§ **WHAT TO PRODUCE**: Collect each line of the records containing the string "tweet".

:: RECORDS FOR THE TASK

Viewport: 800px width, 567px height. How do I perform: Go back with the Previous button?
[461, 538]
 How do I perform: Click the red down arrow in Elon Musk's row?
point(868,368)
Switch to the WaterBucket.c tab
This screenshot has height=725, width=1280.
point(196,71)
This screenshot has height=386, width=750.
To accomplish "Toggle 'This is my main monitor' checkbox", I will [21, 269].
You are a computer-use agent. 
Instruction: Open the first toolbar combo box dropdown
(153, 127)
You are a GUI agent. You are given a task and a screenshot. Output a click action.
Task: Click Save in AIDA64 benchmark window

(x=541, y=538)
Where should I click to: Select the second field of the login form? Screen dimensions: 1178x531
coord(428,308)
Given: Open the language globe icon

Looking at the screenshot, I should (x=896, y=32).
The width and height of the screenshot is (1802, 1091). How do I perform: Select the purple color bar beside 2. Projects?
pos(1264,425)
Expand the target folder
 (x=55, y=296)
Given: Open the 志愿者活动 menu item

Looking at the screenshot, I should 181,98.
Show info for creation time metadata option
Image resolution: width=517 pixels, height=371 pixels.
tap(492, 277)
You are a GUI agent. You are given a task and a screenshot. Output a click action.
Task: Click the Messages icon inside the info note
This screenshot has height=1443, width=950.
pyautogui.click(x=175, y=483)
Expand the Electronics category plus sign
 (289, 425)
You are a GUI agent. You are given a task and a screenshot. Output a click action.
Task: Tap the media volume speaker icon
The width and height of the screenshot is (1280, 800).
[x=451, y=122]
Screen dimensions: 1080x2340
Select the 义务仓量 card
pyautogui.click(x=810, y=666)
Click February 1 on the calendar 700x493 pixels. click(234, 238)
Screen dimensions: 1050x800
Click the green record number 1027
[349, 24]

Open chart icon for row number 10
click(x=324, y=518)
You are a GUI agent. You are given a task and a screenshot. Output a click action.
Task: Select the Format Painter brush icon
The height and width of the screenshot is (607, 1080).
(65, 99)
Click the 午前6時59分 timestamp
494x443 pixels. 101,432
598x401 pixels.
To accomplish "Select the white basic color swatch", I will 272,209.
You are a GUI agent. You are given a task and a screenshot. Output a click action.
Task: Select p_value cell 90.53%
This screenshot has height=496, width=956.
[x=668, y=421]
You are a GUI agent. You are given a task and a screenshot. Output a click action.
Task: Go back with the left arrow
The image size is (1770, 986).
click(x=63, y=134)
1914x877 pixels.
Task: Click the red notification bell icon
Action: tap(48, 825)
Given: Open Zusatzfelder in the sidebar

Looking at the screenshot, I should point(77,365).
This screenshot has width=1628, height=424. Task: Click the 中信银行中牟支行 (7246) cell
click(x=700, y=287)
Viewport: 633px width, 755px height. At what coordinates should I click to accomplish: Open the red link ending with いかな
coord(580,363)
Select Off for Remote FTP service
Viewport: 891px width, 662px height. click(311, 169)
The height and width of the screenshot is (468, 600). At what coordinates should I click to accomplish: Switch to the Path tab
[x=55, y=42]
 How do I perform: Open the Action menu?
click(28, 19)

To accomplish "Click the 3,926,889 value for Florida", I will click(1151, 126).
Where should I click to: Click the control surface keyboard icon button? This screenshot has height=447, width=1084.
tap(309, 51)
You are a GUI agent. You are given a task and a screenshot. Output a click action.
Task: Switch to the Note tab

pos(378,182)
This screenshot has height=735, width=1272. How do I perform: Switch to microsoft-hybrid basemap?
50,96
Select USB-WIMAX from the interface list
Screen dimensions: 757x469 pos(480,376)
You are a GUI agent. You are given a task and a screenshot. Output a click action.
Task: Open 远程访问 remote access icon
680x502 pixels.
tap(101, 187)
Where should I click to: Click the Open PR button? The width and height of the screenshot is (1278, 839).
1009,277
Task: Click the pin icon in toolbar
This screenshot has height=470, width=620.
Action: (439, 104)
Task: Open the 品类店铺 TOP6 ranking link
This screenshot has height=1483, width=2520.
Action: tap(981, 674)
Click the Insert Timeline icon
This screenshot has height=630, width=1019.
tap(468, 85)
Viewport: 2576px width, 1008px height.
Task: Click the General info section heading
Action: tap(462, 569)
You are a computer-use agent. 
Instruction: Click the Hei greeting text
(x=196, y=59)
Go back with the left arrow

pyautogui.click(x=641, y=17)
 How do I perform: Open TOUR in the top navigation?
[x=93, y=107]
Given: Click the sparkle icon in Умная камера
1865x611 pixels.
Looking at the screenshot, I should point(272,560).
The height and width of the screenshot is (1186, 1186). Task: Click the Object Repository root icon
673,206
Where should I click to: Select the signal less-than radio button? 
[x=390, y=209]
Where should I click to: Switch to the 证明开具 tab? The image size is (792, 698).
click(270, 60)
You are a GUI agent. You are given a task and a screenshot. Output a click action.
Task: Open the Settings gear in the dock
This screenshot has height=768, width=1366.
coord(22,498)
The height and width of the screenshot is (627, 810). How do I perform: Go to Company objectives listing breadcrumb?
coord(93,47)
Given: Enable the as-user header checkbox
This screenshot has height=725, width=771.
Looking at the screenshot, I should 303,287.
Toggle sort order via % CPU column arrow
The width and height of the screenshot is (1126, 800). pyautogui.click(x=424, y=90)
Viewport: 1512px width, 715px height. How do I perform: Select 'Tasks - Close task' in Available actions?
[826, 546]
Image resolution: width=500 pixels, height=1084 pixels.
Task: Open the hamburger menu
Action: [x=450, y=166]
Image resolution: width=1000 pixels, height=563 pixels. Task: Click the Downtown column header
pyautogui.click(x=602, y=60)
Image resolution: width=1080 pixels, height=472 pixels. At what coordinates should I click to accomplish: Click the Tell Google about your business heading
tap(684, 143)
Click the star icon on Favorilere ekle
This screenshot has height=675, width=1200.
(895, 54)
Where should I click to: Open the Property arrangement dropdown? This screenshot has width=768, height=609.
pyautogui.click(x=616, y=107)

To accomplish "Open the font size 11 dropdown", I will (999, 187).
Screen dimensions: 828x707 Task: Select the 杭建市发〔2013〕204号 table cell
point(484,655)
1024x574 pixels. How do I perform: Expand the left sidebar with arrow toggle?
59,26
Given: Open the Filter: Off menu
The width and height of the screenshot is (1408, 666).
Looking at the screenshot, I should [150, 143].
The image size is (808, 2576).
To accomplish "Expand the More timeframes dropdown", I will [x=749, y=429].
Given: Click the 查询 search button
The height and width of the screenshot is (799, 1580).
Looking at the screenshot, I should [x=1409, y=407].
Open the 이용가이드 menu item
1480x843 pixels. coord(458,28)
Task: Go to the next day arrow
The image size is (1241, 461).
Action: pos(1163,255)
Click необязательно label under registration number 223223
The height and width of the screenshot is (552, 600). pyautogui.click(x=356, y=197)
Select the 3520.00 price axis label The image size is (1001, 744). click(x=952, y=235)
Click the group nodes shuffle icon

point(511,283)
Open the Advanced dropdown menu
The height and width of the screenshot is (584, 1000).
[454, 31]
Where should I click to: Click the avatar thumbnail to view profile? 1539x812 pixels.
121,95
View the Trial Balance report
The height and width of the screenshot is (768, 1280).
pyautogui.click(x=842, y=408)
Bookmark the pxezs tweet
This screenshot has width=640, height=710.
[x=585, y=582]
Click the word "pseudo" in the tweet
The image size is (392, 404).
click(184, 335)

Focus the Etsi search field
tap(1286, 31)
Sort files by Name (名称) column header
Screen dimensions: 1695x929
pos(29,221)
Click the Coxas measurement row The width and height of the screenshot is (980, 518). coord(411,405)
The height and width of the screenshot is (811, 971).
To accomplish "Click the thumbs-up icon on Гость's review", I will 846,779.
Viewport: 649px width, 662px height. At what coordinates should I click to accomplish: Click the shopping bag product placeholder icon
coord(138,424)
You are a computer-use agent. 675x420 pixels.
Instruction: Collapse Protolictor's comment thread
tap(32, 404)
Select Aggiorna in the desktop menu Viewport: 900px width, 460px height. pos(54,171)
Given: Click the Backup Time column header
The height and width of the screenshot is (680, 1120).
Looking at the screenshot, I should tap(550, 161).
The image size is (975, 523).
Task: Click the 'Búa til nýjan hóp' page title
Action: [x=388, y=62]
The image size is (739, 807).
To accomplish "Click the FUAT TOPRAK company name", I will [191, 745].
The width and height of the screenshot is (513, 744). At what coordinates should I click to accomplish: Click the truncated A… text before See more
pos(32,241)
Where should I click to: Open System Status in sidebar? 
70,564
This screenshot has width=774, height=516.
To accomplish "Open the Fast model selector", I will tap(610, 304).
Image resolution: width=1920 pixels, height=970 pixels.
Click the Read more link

::::

§ **RESULT FOR THIS TASK**:
Bookmark the pxezs tweet
Click the word "pseudo" in the tweet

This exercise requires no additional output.